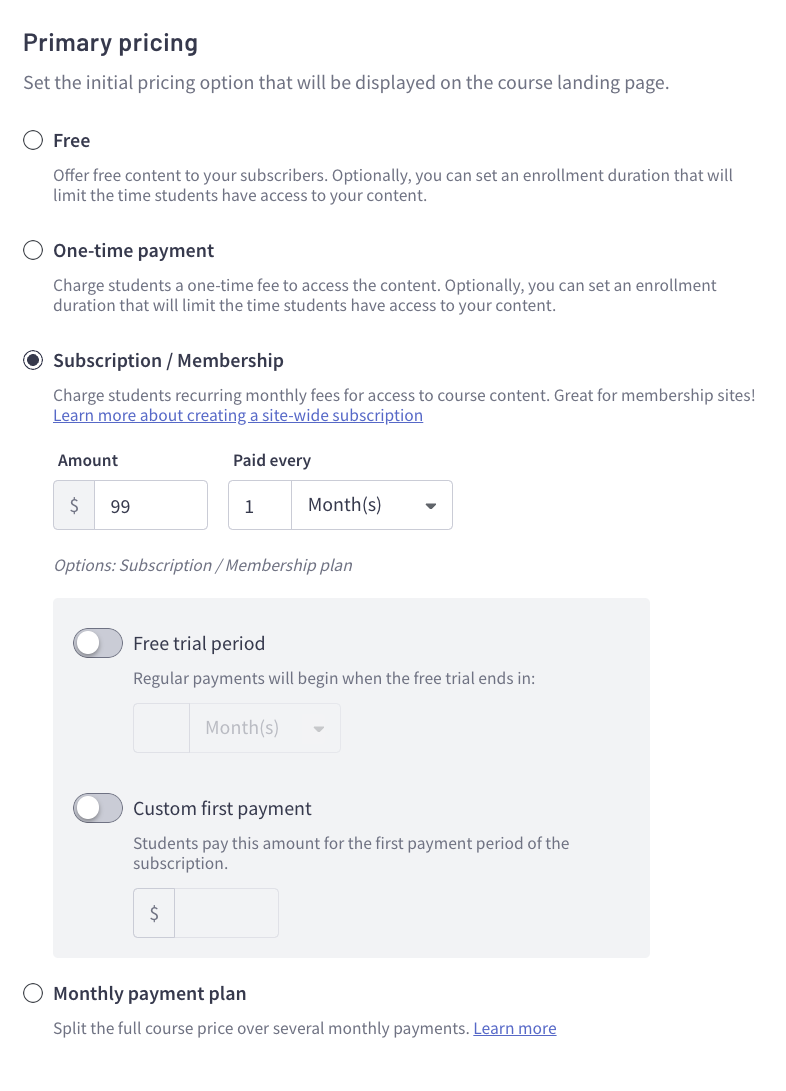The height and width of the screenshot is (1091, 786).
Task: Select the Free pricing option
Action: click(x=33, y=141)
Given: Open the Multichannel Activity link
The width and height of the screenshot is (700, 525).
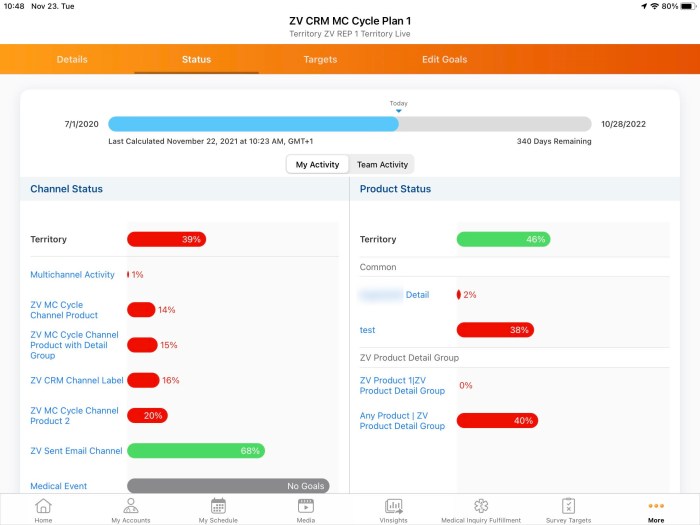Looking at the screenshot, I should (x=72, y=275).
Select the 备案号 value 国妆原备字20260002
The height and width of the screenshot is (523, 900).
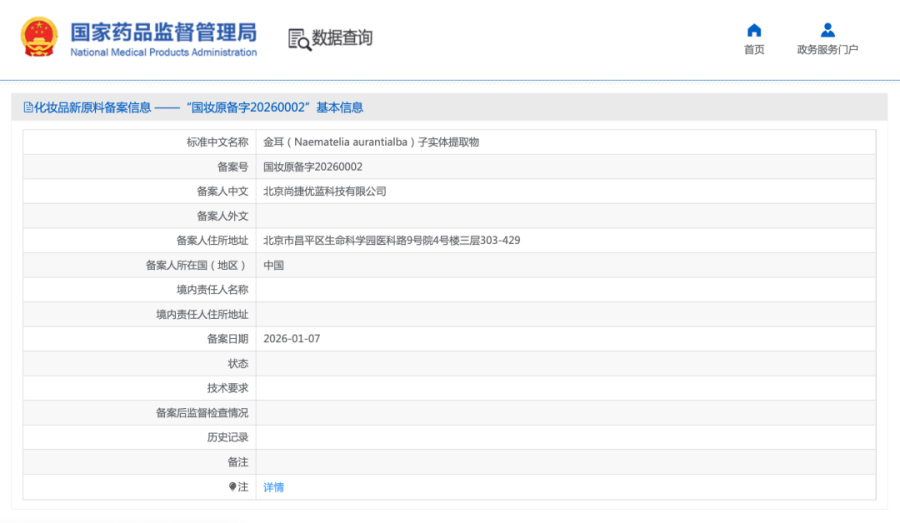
-=-=-
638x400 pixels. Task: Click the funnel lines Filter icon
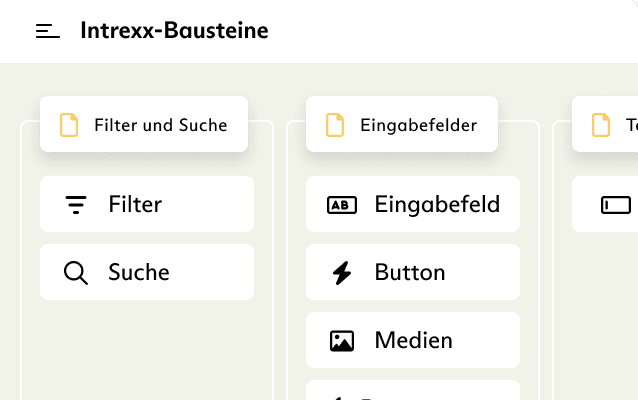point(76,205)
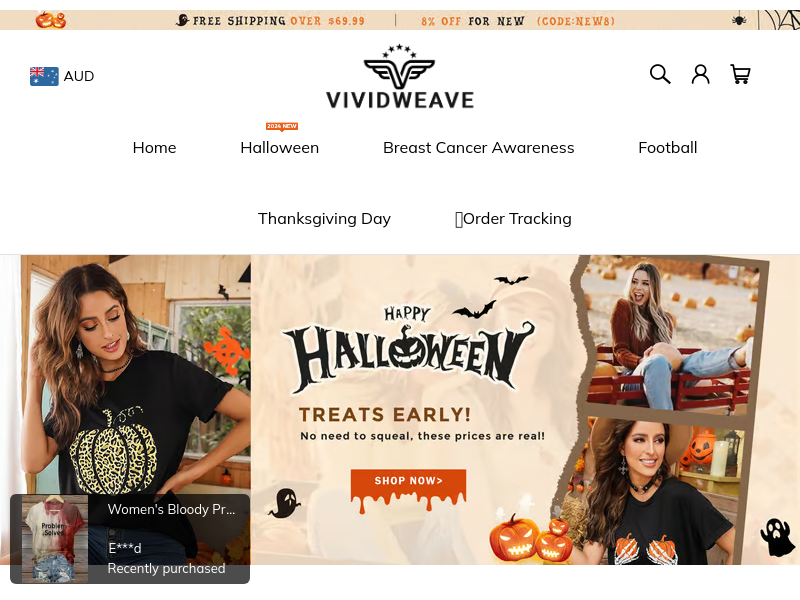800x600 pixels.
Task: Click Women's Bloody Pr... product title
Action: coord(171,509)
-=-=-
*YOUR OBJECTIVE*
Taking the material above, extract exactly and only the lines from the line with "Select the 备案号 value 国妆原备字20260002" to the line with "The height and width of the screenshot is (523, 900).", inclusive of both.

*ANSWER TO THIS TASK*
Select the 备案号 value 国妆原备字20260002
The height and width of the screenshot is (523, 900).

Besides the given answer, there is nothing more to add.